* VORGEGEBENER TEXT

GEO SAISON: Was kann ein Tourist im Jahr 2050 tun, was wir heute nicht können?
Ian Yeoman: Zum Beispiel werden wir entfernte Ziele viel schneller erreichen: Von Europa nach Neuseeland fliegen wir dann nicht mehr 24 Stunden wie heute, sondern höchstens vier im Überschalljet, wie ihn die Nasa gerade entwickelt. Über haptische Technologien wissen wir, wie es am Reiseziel duftet und wie sich besondere Dinge dort anfühlen. Wir werden uns einen dreidimensionalen Eindruck unserer Urlaubsorte verschaffen können, bevor wir buchen.
Was bringt die Zukunft noch?
Ian Yeoman: Bald werden Hologramme Alltag sein. Im Edinburgh Castle etwa begleitet dich dann eine Figur aus dem Mittelalter als computergeneriertes Hologramm – eine völlig neue Dimension von Erlebnis. Wir werden überall Robotern begegnen, bei der Santander-Bank in Madrid führen sie schon heute Besucher zu Mitarbeitern. Noch fantastischer ist "programmierbare Materie", "Claytronics" genannt, an der die Carnegie Mellon Universität in Pittsburgh forscht. Das Prinzip funktioniert, wird aber nicht vor 2050 einsatzreif. Dann können Sie, ein harmloses Beispiel, im Hotel einstellen, wie weich Ihre Matratze sein soll, oder ihren Flugzeugsitz rekonfigurieren.

* QUELLENMATERIAL

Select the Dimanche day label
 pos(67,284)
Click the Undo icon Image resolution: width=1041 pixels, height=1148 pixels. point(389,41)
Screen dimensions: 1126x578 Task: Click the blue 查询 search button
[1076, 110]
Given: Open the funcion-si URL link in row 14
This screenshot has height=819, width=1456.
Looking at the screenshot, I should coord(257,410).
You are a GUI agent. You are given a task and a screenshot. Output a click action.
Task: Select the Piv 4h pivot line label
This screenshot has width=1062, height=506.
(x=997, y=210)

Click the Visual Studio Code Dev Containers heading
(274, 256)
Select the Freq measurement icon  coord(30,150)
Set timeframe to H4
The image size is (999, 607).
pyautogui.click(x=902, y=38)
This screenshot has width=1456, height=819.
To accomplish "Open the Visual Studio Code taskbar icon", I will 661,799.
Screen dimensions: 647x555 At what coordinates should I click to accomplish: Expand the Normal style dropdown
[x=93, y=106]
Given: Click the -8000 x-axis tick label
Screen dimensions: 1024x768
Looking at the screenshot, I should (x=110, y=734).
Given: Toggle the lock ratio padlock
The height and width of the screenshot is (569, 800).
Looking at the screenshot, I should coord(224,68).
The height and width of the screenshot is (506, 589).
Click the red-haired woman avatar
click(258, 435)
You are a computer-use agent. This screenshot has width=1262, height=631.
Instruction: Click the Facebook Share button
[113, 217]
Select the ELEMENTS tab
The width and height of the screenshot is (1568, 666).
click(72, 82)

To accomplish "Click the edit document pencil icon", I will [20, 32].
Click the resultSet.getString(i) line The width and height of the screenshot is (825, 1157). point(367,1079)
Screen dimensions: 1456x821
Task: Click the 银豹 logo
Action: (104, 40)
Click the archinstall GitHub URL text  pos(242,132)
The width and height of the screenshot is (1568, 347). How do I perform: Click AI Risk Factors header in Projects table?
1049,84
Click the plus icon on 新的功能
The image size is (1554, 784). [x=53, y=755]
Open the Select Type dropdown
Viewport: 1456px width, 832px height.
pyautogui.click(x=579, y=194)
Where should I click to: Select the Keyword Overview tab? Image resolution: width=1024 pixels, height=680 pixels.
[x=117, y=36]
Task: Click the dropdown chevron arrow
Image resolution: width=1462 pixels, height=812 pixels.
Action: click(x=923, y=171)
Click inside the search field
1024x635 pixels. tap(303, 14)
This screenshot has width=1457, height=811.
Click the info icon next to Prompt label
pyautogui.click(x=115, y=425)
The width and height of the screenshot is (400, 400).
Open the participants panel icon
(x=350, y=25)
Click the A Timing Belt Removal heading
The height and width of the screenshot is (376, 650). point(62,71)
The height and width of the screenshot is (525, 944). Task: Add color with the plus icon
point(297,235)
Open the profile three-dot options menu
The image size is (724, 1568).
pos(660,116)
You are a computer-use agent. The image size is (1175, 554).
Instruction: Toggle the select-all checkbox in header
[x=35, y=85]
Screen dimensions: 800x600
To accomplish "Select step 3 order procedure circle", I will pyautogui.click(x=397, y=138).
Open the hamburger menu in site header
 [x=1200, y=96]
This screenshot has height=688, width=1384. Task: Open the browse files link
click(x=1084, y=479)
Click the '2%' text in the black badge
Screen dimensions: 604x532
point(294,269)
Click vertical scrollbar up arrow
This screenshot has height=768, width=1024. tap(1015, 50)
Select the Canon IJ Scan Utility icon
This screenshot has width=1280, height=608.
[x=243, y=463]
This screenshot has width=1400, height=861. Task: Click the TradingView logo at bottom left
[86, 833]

* AUFGABEN
1. Wie lange wird ein Flug von Europa nach Neuseeland laut dem Interview über den Tourismus im Jahr 2050 höchstens dauern?
2. Geben Sie die Zeilen der Datensätze unverändert aus, beginnend mit der Zeile, die „This screenshot has width=1457, height=811.“ enthält, und endend mit der Zeile, die „The height and width of the screenshot is (376, 650).“ enthält.
Der Text und die Datensätze stehen in keinem Zusammenhang miteinander.

* LÖSUNGEN
1. Höchstens vier Stunden im Überschalljet.

2.
This screenshot has width=1457, height=811.
Click the info icon next to Prompt label
pyautogui.click(x=115, y=425)
The width and height of the screenshot is (400, 400).
Open the participants panel icon
(x=350, y=25)
Click the A Timing Belt Removal heading
The height and width of the screenshot is (376, 650). point(62,71)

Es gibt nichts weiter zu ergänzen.